The President declared the question before the Senate to be the motion by Senator Kastama that the rules be suspended and the Senate immediately reconsider the vote by which the Senate refused to concur in House Amendment No. 556 to Substitute Senate Bill No. 5963 and asked House to recede therefrom.

The motion by Senator Kastama carried and the Senate immediately reconsidered the vote by which the Senate refused to concur in House Amendment No. 556 to Substitute Senate Bill No. 5963 and asked House to recede therefrom by voice vote.

The President declared the question before the Senate to be the motion by Senator Marr that the Senate refuse to concur in House Amendment No. 556 to Substitute Senate Bill No. 5963 and ask House to recede therefrom.

Senator Kastama spoke against the motion.

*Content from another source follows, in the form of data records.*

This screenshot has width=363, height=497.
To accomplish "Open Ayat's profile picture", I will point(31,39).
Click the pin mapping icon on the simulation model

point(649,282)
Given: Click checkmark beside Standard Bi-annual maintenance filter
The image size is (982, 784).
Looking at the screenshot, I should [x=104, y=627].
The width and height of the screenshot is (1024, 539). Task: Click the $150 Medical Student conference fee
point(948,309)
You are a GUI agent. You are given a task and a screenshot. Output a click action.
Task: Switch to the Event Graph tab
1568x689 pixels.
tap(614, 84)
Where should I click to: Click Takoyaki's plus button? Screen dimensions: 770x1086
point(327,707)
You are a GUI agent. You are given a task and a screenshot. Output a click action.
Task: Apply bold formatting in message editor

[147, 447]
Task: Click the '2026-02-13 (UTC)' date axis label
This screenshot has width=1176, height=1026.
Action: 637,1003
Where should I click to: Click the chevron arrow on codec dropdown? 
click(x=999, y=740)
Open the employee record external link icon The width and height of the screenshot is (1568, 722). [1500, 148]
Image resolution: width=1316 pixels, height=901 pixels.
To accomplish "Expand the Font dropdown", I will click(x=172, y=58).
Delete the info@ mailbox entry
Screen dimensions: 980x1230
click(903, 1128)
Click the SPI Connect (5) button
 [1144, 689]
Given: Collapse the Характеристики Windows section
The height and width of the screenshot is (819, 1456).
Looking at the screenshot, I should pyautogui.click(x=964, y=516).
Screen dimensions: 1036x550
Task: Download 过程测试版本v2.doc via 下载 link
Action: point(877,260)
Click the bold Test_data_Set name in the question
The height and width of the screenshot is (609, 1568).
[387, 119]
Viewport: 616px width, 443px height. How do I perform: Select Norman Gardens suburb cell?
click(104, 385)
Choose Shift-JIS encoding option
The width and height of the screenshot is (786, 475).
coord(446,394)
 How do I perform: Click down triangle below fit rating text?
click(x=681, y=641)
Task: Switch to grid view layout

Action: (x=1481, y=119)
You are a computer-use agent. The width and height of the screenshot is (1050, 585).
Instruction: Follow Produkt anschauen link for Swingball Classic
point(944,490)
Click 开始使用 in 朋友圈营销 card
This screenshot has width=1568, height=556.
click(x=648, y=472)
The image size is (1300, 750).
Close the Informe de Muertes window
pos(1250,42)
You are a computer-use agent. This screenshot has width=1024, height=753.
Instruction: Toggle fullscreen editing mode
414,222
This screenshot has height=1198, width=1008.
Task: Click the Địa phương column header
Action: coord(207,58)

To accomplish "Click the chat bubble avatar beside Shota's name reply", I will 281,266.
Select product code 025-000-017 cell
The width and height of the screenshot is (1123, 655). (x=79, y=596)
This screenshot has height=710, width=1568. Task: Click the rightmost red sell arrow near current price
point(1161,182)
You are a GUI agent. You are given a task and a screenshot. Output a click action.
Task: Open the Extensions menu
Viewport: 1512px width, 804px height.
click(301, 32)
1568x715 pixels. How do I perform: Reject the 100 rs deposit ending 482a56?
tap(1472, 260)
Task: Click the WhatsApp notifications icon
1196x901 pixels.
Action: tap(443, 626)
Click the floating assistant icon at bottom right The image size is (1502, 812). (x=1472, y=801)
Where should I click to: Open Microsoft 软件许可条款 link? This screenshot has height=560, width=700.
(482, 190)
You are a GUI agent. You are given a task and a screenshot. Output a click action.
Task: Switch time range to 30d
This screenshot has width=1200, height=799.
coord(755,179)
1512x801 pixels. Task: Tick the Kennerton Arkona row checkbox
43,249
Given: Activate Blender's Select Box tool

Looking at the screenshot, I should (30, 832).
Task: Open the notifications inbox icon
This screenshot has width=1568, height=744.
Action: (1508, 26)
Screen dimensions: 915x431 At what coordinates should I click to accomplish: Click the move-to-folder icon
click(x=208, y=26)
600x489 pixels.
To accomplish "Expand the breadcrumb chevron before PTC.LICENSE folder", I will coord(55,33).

The motion by Senator Marr failed and the Senate concurred in House Amendment No. 556 to Substitute Senate Bill No. 5963 by voice vote.

 

MOTION

 

At 6:29 p.m., on motion of Senator McDermott, the Senate was declared to be at ease subject to the call of the President.

 

EVENING SESSION

 

The Senate was called to order at 10:24 p.m. by President Owen.


 

MOTION

 

  On motion of Senator McDermott, the Senate reverted to the fourth order of business.

 

MESSAGE FROM THE HOUSE

 

April 24, 2009

 

MR. PRESIDENT:

The House has passed the following bills:

  ENGROSSED SUBSTITUTE HOUSE BILL NO. 1244,

and the same is herewith transmitted.

 

BARBARA BAKER, Chief Clerk

 

MOTION

 

  On motion of Senator McDermott, the Senate advanced to the fifth order of business.

 

INTRODUCTION AND FIRST READING

 

SB 6189         by Senators Kohl-Welles, Franklin, Keiser, Murray, McDermott, Kline, Ranker, Regala, Prentice, Rockefeller, Fairley, Tom, Hargrove and Fraser

 

AN ACT Relating to providing grants to increase dental and medical services by a voter-approved sales and use tax on candy; amending RCW 82.08.0293 and 82.12.0293; creating a new section; making an appropriation; providing a contingent effective date; and providing for submission of certain sections of this act to a vote of the people.

 

Referred to Committee on Ways & Means.

 

INTRODUCTION AND FIRST READING OF HOUSE BILLS

 

ESHB 1244    by House Committee on Ways & Means (originally sponsored by Representatives Linville, Alexander and Ericks)

 

AN ACT Relating to fiscal matters; amending RCW 2.68.020, 28A.160.130, 28B.105.110, 35.104.060, 38.52.106, 41.48.060, 41.50.110, 43.03.310, 43.08.190, 43.09.260, 43.09.282, 43.09.475, 43.10.180, 43.17.390, 43.19.501, 43.21A.667, 43.79.201, 43.79.460, 43.79.480, 43.83B.360, 43.155.050, 43.215.125, 43.325.040, 43.330.250, 46.66.080, 50.16.010, 66.08.170, 67.70.190, 70.93.180, 71.24.310, 74.08A.340, 74.13.621, 77.12.820, 77.32.010, 79.64.040, 79A.25.080, 79.105.150, 80.36.430, 86.26.007, 2.68.020, 28B.50.837, 28B.67.030, 28B.76.565, 28B.76.610, 28B.105.110, 41.45.230, 43.30.305, and 71.24.310; amending 2009 c 4 ss 101, 110, 112, 118, 124, 128, 129, 135, 140, 143, 145, 148, 151, 201, 202, 203, 204, 205, 206, 207, 208, 209, 210, 212, 213, 214, 215, 216, 217, 219, 221, 222, 223, 225, 301, 302, 303, 307, 308, 311, 402, 501, 502, 504, 505, 506, 603, 606, 609, 610, 613, 614, 615, 616, 801, and 802 (uncodified); amending 2008 c 329 ss 151, 201, 223, 504, 505, 506, 508, 509, 510, 512, 516, 701, 702, 703, 704, 705, 706, 707, and 714 (uncodified); amending 2007 c 522 ss 712, 804, 802, and 803 (uncodified); reenacting and amending RCW 43.135.045, 46.09.170, 67.40.040, and 70.105D.070; adding a new section to chapter 43.70 RCW; adding new sections to 2007 c 522 (uncodified); creating new sections; making appropriations; providing expiration dates; and declaring an emergency.

 

Referred to Committee on Ways & Means.

 

MOTION

 

  On motion of Senator McDermott, all measures listed on the Introduction and First Reading report were referred to the committees as designated.

 

MOTION

 

  At 10:26 p.m., on motion of Senator McDermott, the Senate adjourned until 10:00 a.m. Saturday, April 25, 2009.